Stanley completed The Secret Glory – an examination of SS officer Otto Rahn's search for the Holy Grail – in 2001 and The White Darkness – a look at the voodoo practices in Haiti – in 2002. Following several festival screenings, both documentaries appeared in the Dust Devil DVD box-set, released by Subversive Cinema in 2006.

Stanley's cinematic efforts include a number of short films. Children of the Kingdom appeared in the short-film collection Europe – 99euro-films 2 in 2003. The science fiction story The Sea of Perdition premiered in October 2006 at the Festival de Cine de Sitges, and has since been made available online and on the 2009 Severin DVD release of Hardware. The werewolf short Black Tulips premiered online in September 2008.

Stanley was a contributing writer-director to the 2011 omnibus The Theatre Bizarre, with an adaptation of the short story "Mother of Toads" by Clark Ashton Smith.

In addition to directing, Stanley has continued working as a screenwriter. He co-wrote the script for Nacho Cerdà's feature debut The Abandoned (2006) and delivered the screenplay for Cerdà's upcoming comic book adaptation I Am Legion (2012). In addition, Stanley was a script collaborator on the Italian horror-thriller Imago Mortis (2009). Stanley also co-wrote an unmade film adaptation of J. G. Ballard's High Rise with director Vincenzo Natali.

Stanley launched the interactive website Terra Umbra – Empire of Shadows in October 2009, an ongoing inquiry into the invisible world and the hidden history of southern and central Europe. He also released the e-book Shadow of the Grail – Magic and Mystery at Montsegur in December 2010.

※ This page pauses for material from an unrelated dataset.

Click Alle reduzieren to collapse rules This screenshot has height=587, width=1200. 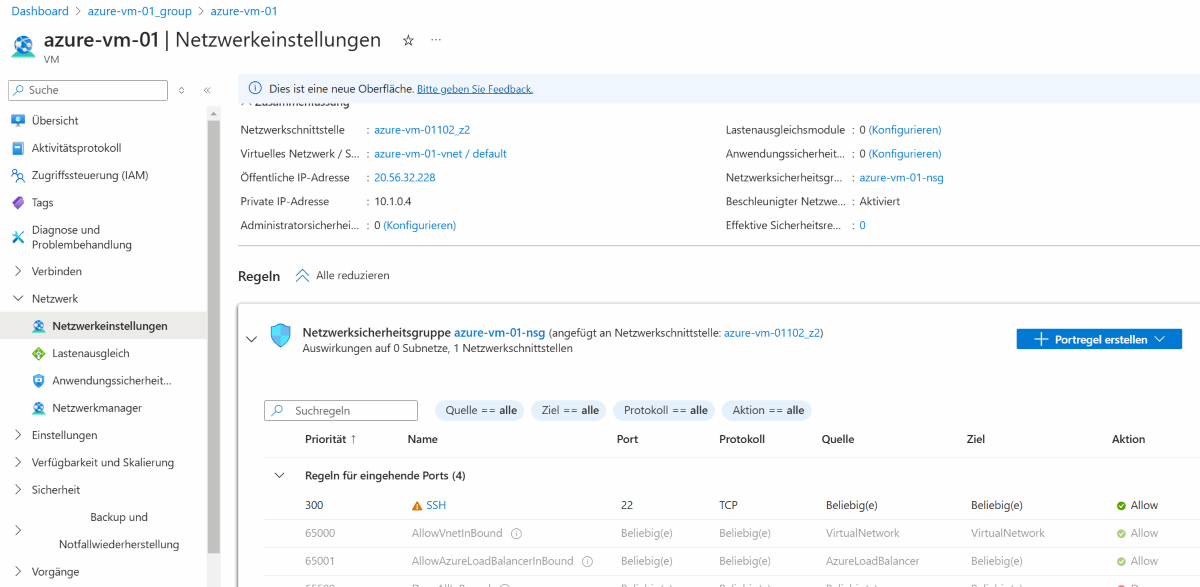(342, 275)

In early 2012, it was announced that Stanley would collaborate on the anthology film The Profane Exhibit. Stanley's contribution will be the short Coltan, which is described as "an unflinching look into darkest Africa."

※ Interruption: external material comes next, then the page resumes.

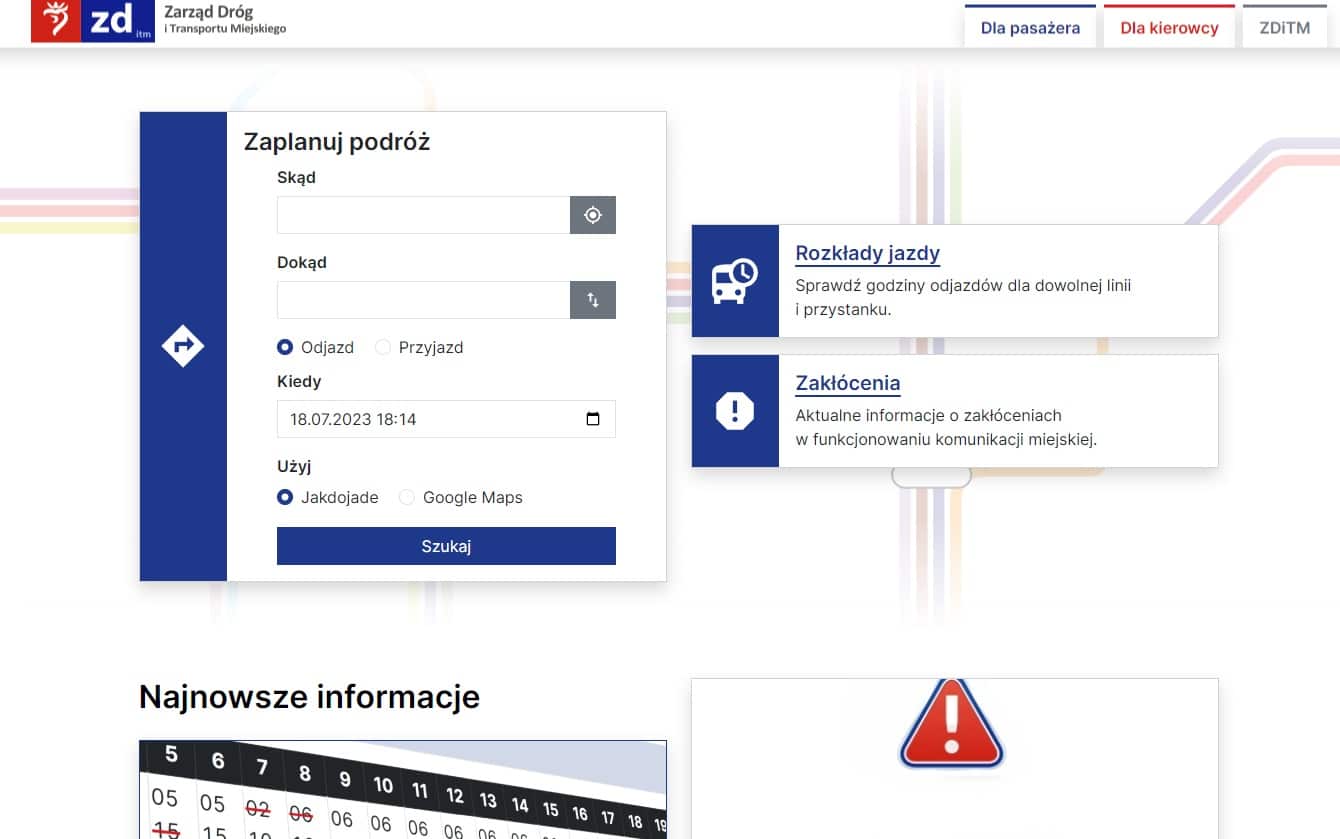
Task: Open the Dla pasażera menu tab
Action: [1030, 28]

===Return to mainstream (2018–present)===
In December 2018, it was announced Stanley was returning to film with an adaptation of The Colour Out of Space with Nicolas Cage set to star. The film, Color Out of Space, was released in 2020 and became a critical success with Stanley being praised for his return.

In a Q&A session upon the release of the film, Stanley revealed it was the first in a trilogy of H.P. Lovecraft adaptations, and that he was currently writing an adaptation of The Dunwich Horror.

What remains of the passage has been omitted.